## Begin Excerpted passage

It seems that the "Growing page table to 104640820 entries" in amd64's log is 
quite enourmeous, compared to similar values for i386.

Sorry, I can't debug more, I'm not expert at all on this topic.
However, I'll be glad to dig more if indicated what to do..


Romain


^ permalink raw reply	[flat|nested] 17+ messages in thread

* Re: [Caml-list] OCaml runtime using too much memory in 64-bit Linux
  2007-11-14  4:20     ` Romain Beauxis
@ 2007-11-14 12:03       ` Vladimir Shabanov
  2007-11-14 12:55         ` Xavier Leroy
  0 siblings, 1 reply; 17+ messages in thread
From: Vladimir Shabanov @ 2007-11-14 12:03 UTC (permalink / raw)
  To: caml-list

2007/11/14, Romain Beauxis <romain.beauxis@gmail.com>:
> Following Sam's answer on similar issue with our application, here are two
> compared outputs for the same informations:
>
> -- On i386:
> 5:13 toots@selassie ~% OCAMLRUNPARAM="v=12" liquidsoap 'output.dummy(blank())'
> Growing heap to 480k bytes
> Growing page table to 2648 entries
> Growing heap to 720k bytes
> Growing page table to 2710 entries
> Growing heap to 960k bytes
> Growing page table to 2815 entries
>
> -- On amd64:
> 5:12 toots@ras-macintosh ~/sources/svn/savonet/trunk/liquidsoap/src%
> OCAMLRUNPARAM="v=12" ./liquidsoap 'output.dummy(blank())'
> Growing heap to 960k bytes
> Growing page table to 104640820 entries
> Growing heap to 1440k bytes
> Growing heap to 1920k bytes
>
> It seems that the "Growing page table to 104640820 entries" in amd64's log is
> quite enourmeous, compared to similar values for i386.

I also have problems with my application on amd64. The difference is
that I have additional memory allocated only in bytecode executable.

native amd64:
$ OCAMLRUNPARAM="v=12" ./_build/game.opt
Growing heap to 960k bytes
Growing page table to 72391 entries
... (program output stripped)
Growing heap to 1440k bytes
Growing page table to 90522 entries
...

bytecode amd64:
$ OCAMLRUNPARAM="v=12" ./_build/game
Initial stack limit: 8192k bytes
Growing gray_vals to 32k bytes
Growing heap to 960k bytes
Growing page table to 141518746 entries
...
Growing heap to 1440k bytes
...

It gives me 80--300MB of additional memory allocated (virt & res).
Interestingly enough the number of page table entries is different
from run to run (hence the non-constant additional memory size). In
native executable page table entries count is constant.


^ permalink raw reply	[flat|nested] 17+ messages in thread

* Re: [Caml-list] OCaml runtime using too much memory in 64-bit Linux
  2007-11-14 12:03       ` Vladimir Shabanov
@ 2007-11-14 12:55         ` Xavier Leroy
  2007-11-14 13:45           ` Brian Hurt
                             ` (3 more replies)
  0 siblings, 4 replies; 17+ messages in thread
From: Xavier Leroy @ 2007-11-14 12:55 UTC (permalink / raw)

## End Excerpted passage

== Given problem 1 ==
Say whether each statement agrees with the mailing-list thread on OCaml memory use, answering yes or no and quoting the words of the thread that decide it. (a) On i386, the page table grew to 2815 entries. (b) Vladimir Shabanov's additional memory shows up only in the native executable. (c) The native executable's page table entry count stays constant.
== Given problem 2 ==
Go on with the mailing-list thread on OCaml memory use, picking up right after its last header line.

## Begin Material provided

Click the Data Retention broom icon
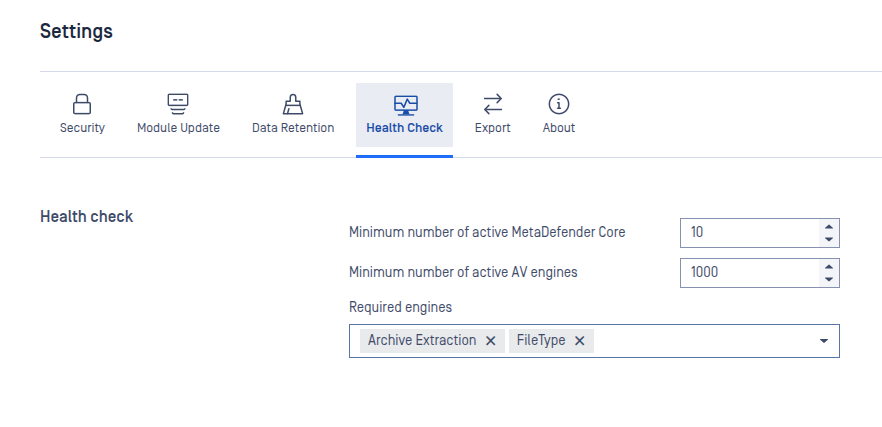This screenshot has width=882, height=427. (x=293, y=104)
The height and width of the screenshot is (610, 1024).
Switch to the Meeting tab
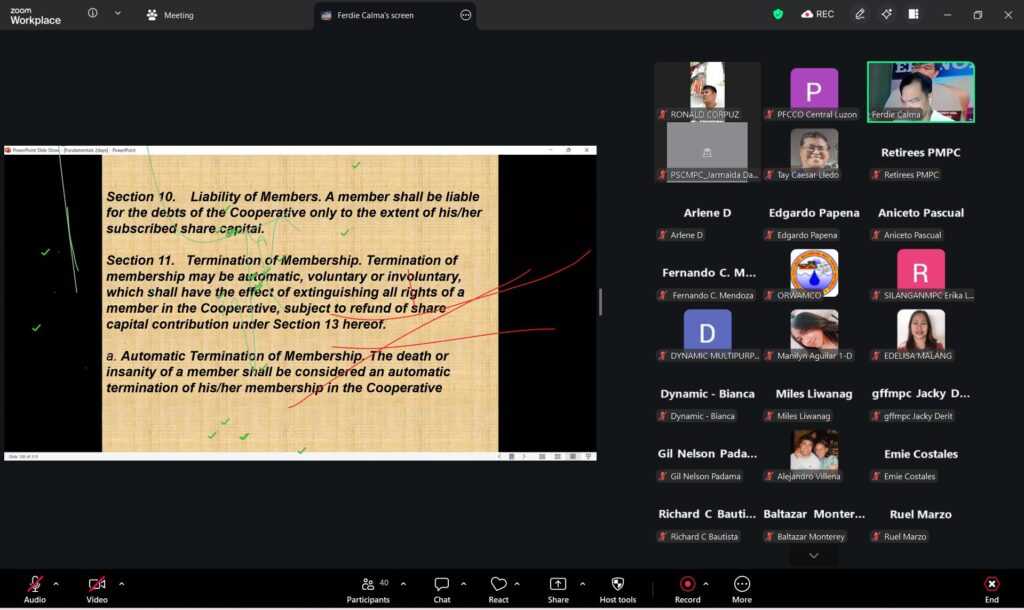click(x=170, y=15)
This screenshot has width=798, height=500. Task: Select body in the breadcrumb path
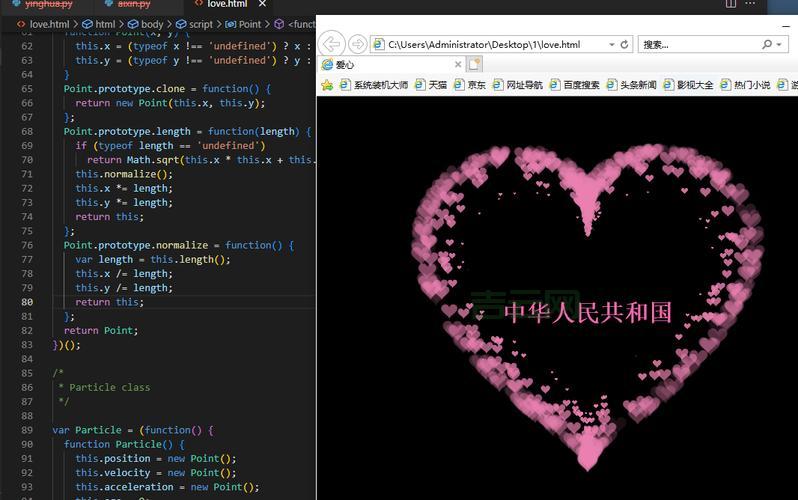click(151, 24)
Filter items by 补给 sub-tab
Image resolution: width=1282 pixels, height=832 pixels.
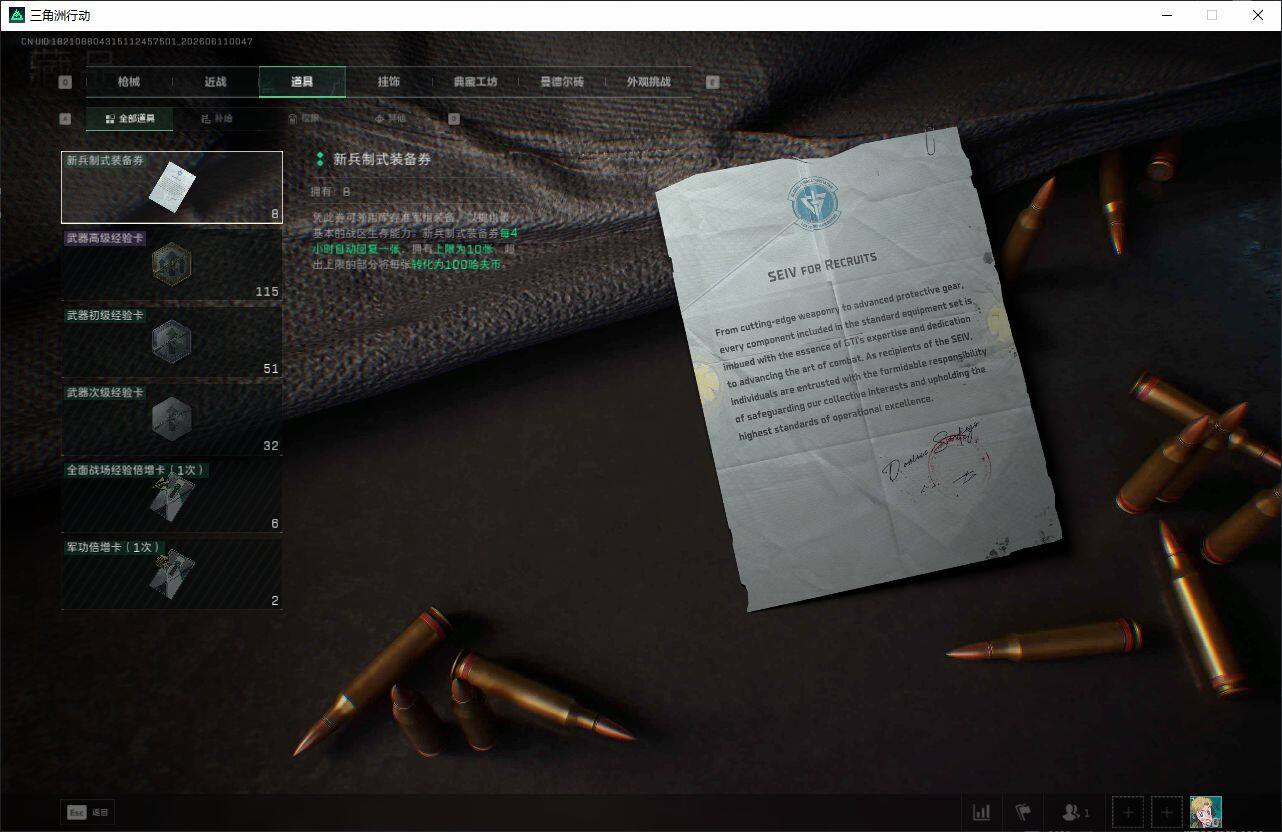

## End Material provided

== Exercise answer 1 ==
(a) Yes: "Growing page table to 2815 entries"
(b) No: "I have additional memory allocated only in bytecode executable."
(c) Yes: "In native executable page table entries count is constant."

== Exercise answer 2 ==
  To: Vladimir Shabanov; +Cc: caml-list

Hello,

Concerning this issue with large page tables on 64-bit architectures,
I opened a problem report on the bug-tracking system to help gather
more information.  I'd like to ask all members of this list that
reported the problem to kindly visit

         http://caml.inria.fr/mantis/view.php?id=4448

and add the required information as a note.  That will help
pinpointing the problem.

Some more explanation on what's going on.  The Caml run-time system
needs to keep track of which memory areas belong to the major heap,
and uses a page table for this purpose, with a dense representation
(an array of bytes).  If the major heap areas are closely spaced, this
table is very small compared with the size of the heap itself.
However, if these areas are widely spaced in the addressing space, the
table can get big.

For 32-bit platforms, this isn't much of a problem since the maximum
size of the page table is 1 megabytes.  For 64-bit platforms, the sky
is the limit, however.  So far, the only 64-bit platform where this
has been a problem in the past is Linux with glibc, where blocks
allocated by malloc() can come either from sbrk() or mmap(), two areas
that are spaced several *exa*bytes apart.  We worked around the
problem by allocating all major heap areas directly with mmap(),
obtaining closely spaced addresses.

Apparently, this trick is no longer working on some systems, but I
need to understand better which ones exactly.  (I suspect some Linux
distros that applied address randomization patches to the stock Linux
kernel.)  So, please provide feedback in the BTS.

If the problem is confirmed, there are several ways to go about it.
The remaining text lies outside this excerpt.